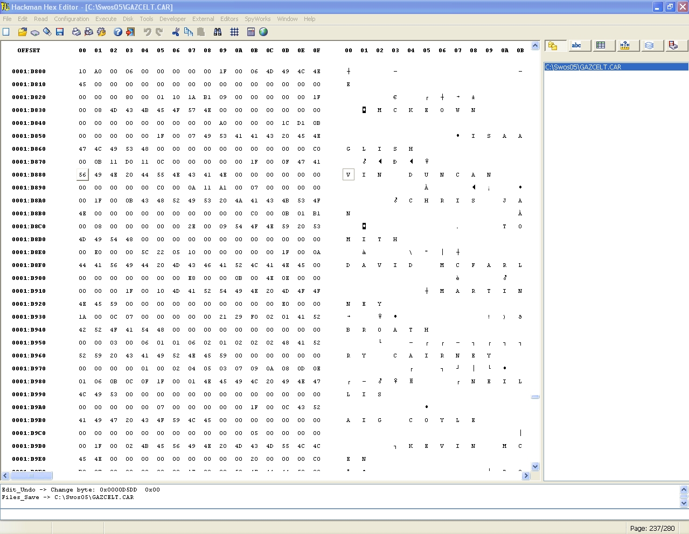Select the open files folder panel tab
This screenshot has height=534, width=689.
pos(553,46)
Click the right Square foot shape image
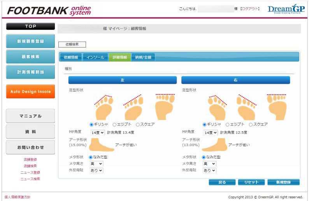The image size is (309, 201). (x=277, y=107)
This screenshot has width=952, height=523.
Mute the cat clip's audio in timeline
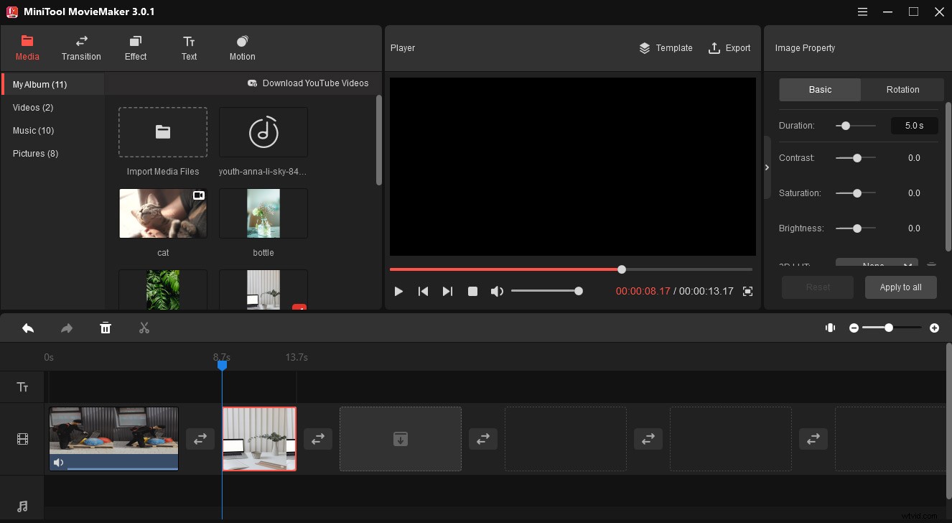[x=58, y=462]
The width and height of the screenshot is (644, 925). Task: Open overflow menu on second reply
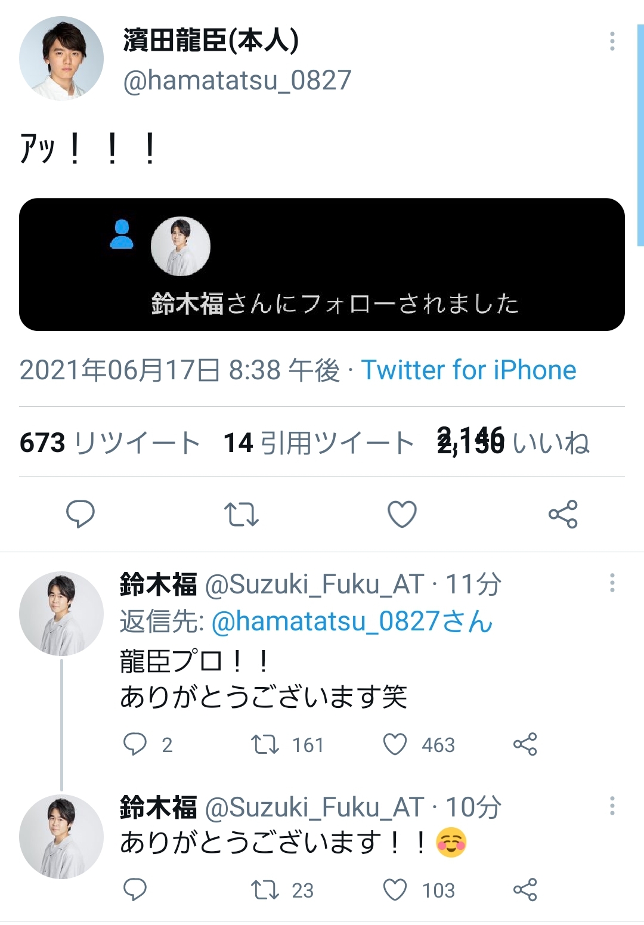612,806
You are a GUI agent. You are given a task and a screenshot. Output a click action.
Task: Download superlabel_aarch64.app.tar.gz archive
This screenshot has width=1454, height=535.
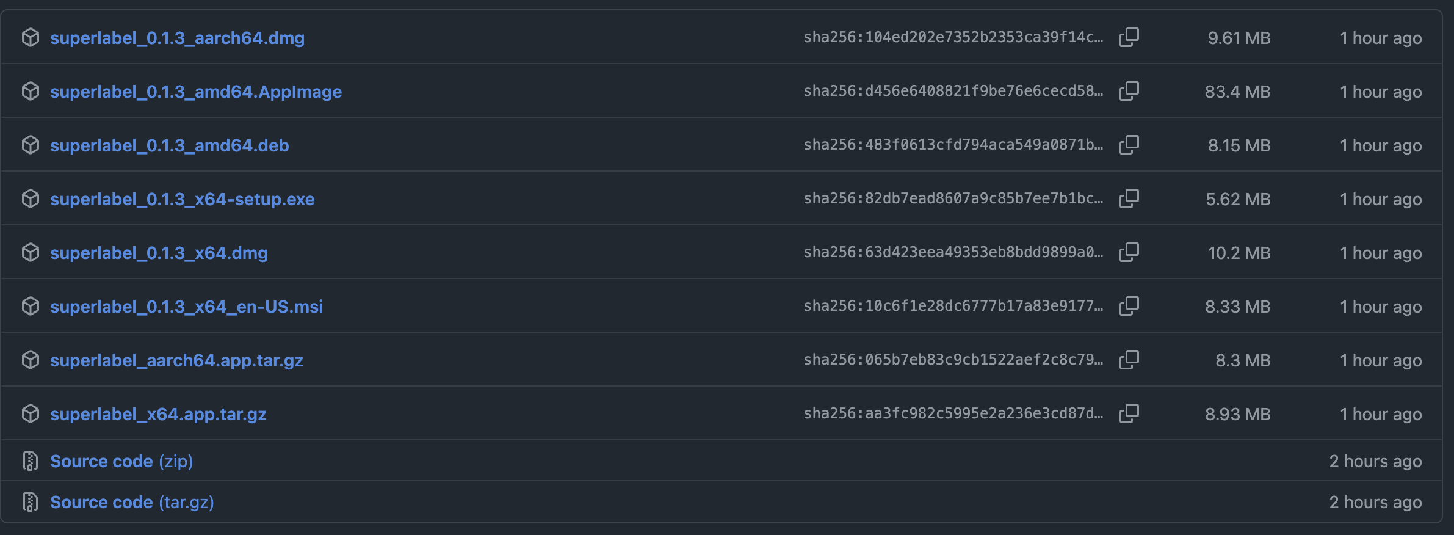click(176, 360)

════

- **BRIEF**:
Nothing but the lines from the line containing "You are a GUI" to the end of the records above should be repeated, exactly and with every picture omitted.

- **EXERCISE RESULT**:
You are a GUI agent. You are given a task and a screenshot. Output a click action.
Task: Download superlabel_aarch64.app.tar.gz archive
This screenshot has width=1454, height=535.
click(176, 360)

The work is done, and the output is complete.